PPMの将来のユーザーは、企業や自治体なのでしょうか。導入することで彼らにはどのようなメリットがあり、何が可能になるのでしょうか。
KDDI岡崎:まず、IDマネージャーというものがあり、その中で同意管理という機能が重要視されています。データ利活用を行うためには絶対に同意管理が必要と考えられているからです。
説明しやすい例として、B2B2C向けのサービスがあります。この場合、真ん中のBのお客様がデジタルトランスフォーメーション(DX)を望んだり、データ利活用やデータ分析を行いたいと考えた時に、その前段階で行うべきことがあります。その中にはID統合と同意管理が含まれこれにより、一気通貫でワンストップ管理が可能になり、経営にも効果を発揮します。

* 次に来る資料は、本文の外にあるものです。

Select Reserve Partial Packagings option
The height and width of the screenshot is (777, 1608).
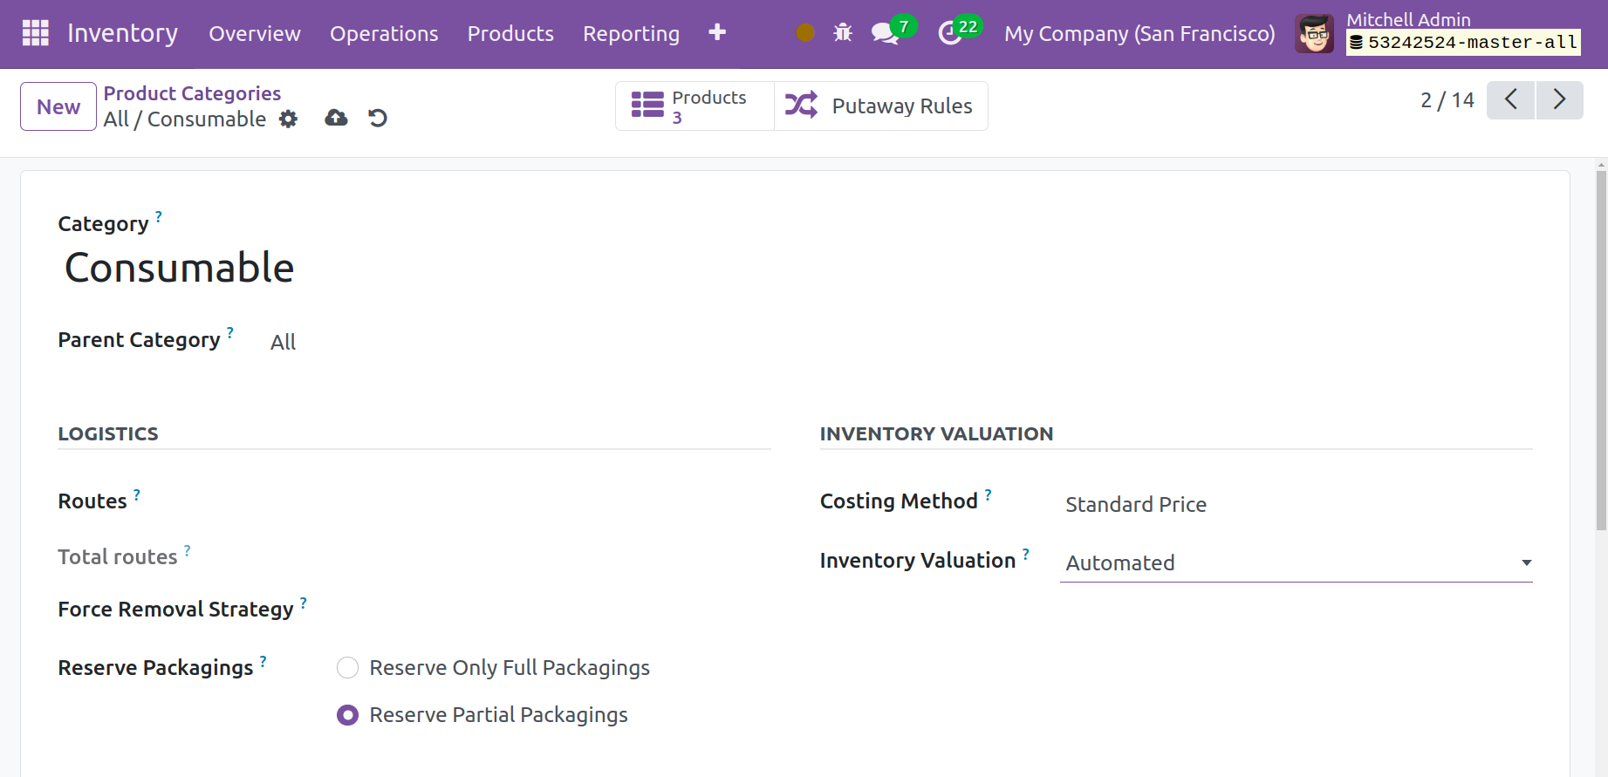click(347, 715)
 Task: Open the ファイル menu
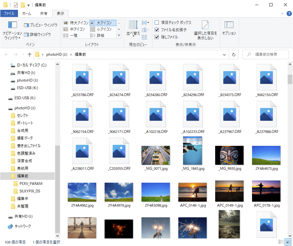click(9, 14)
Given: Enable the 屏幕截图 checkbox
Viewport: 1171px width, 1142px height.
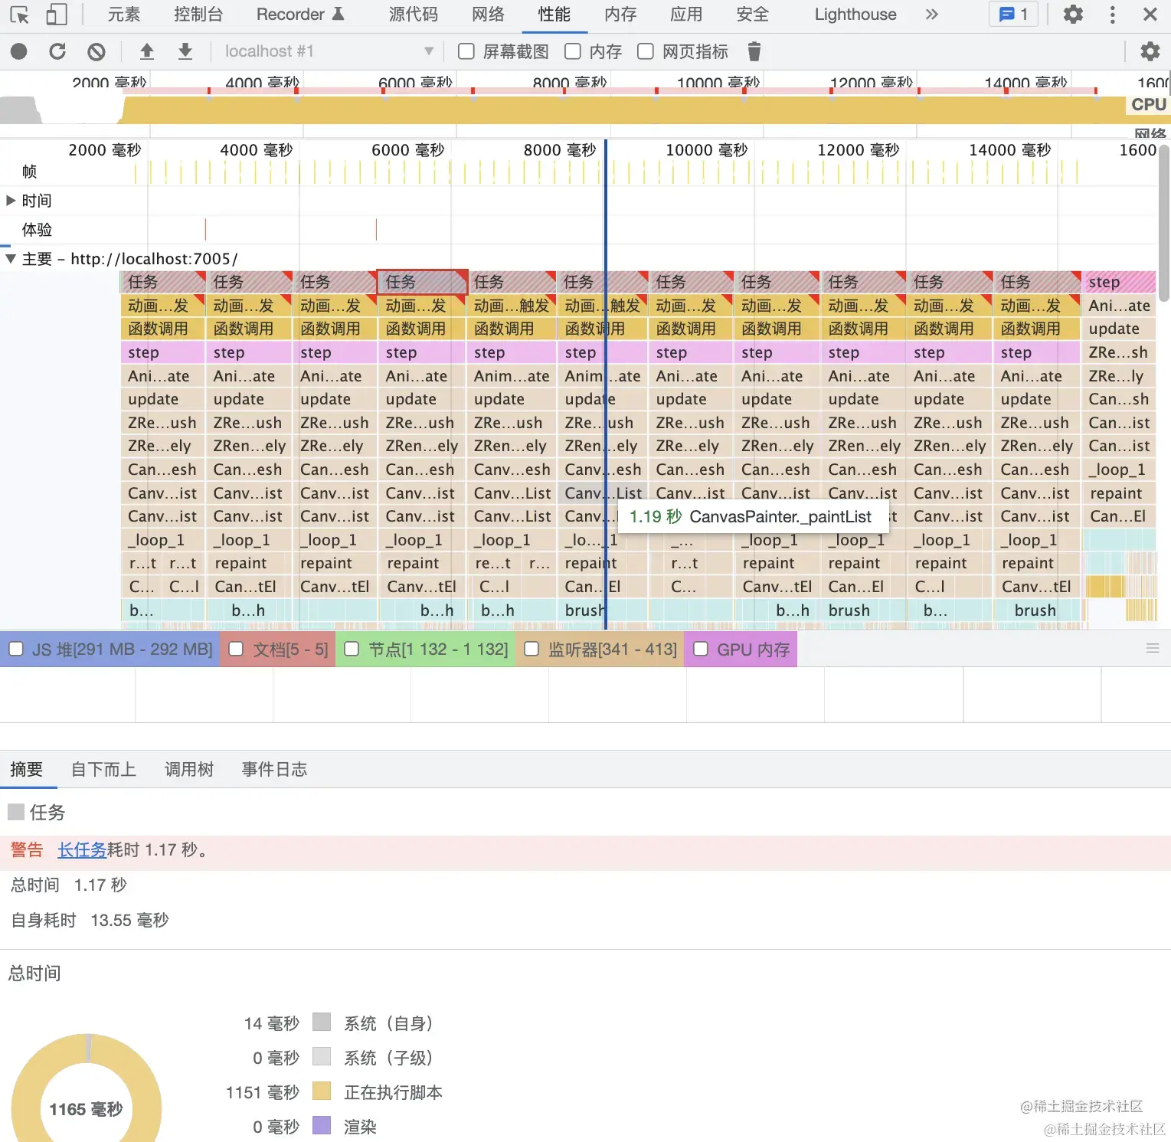Looking at the screenshot, I should [466, 51].
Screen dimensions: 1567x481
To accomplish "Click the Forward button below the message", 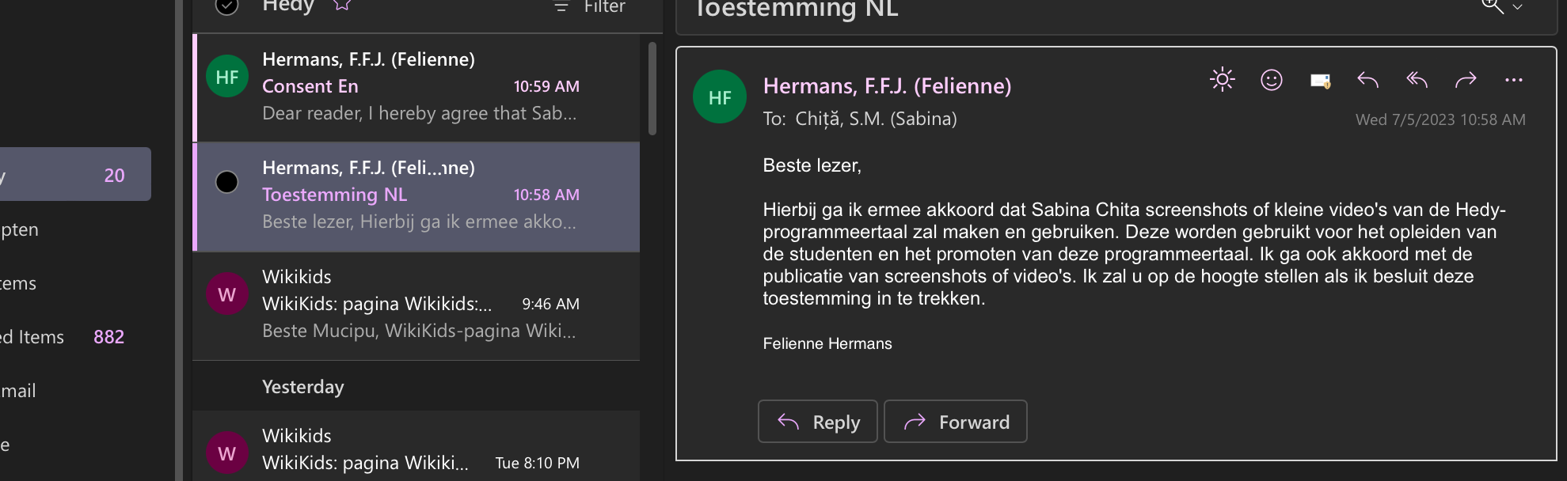I will [x=955, y=422].
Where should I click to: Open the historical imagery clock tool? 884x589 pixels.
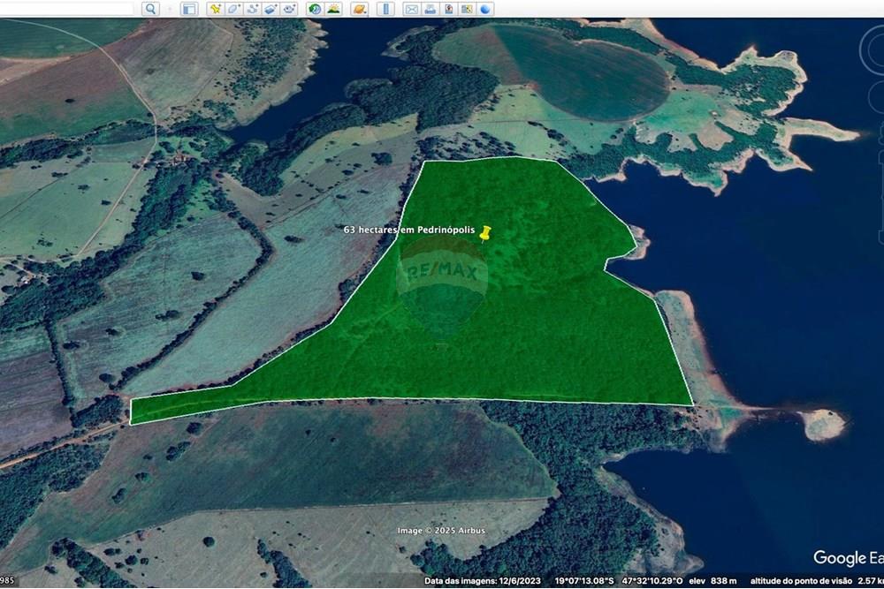(x=315, y=9)
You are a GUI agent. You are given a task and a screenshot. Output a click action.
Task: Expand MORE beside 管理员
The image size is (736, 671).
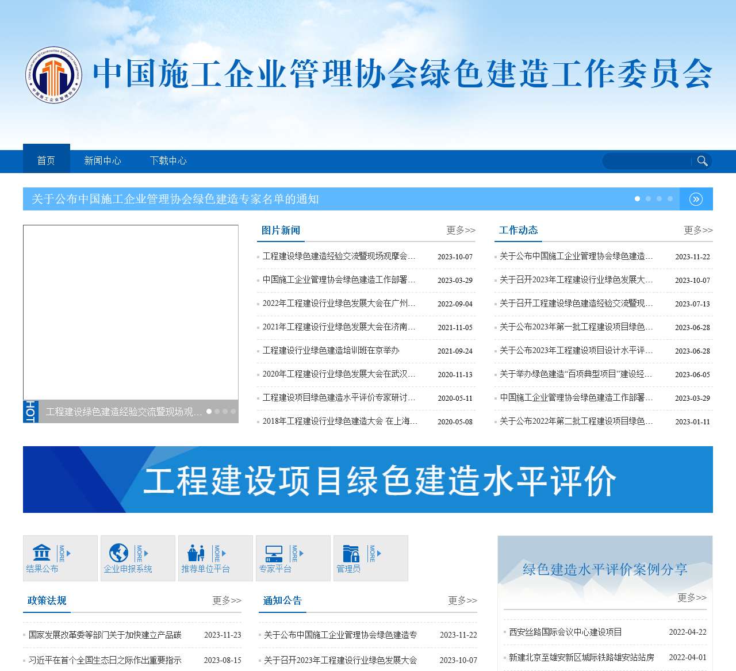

具体的には、エンドユーザーがデータ利用に同意する際に、どの規約に同意しているか、どのデータを利用することに同意しているかなどをエンドユーザーが確認できます。また、オプトアウト機能も提供され、エンドユーザーは必要に応じて同意を取り消すことができます。企業側には、顧客の登録情報管理や統計情報の収集など、さまざまな機能を提供しています。
KDDI以外にも同様の活動を行っている企業があるかどうかを考える中で、TMIさんにKDDIをパートナーとして選んでいただいたのは、どういう経緯からでしょうか。
TMI森嶋:第一には、KDDIさんとは以前から業務でお付き合いがあったことが大きいです。また、他社と比較しても、PPMについては、同意管理ではしっかりと取り組むことができそうだということで、ご一緒させていただくことになりました。プライバシーガバナンス体制の構築支援で、具体的にはいくつかの取り組みを行っています。
まず、プライバシーガバナンス研修をユーザー向けに行い、プライバシーガバナンスや個人データ保護の重要性について説明します。特に役員の方々には、プライバシーガバナンスやPPMなどのツールが必要であると認識していただくことが重要です。役員の方々がプライバシーの重要性を理解していただけないと、PPMの導入も進まないことがあるからです。
また、企業のプライバシーガバナンスは法令を守るだけでなく、経営者が積極的に取り組み、企業価値向上につなげることも重要です。そのため、研修では企業のプライバシーガバナンスポリシーと宣言書の策定についても解説します。
さらに、組織体制の構築支援も行います。どのような組織が適切であるかについて話し合いながら構築していくことになります。外部ガバナンスボードの組織構築についても支援しており、適切なメンバーの推薦も行います。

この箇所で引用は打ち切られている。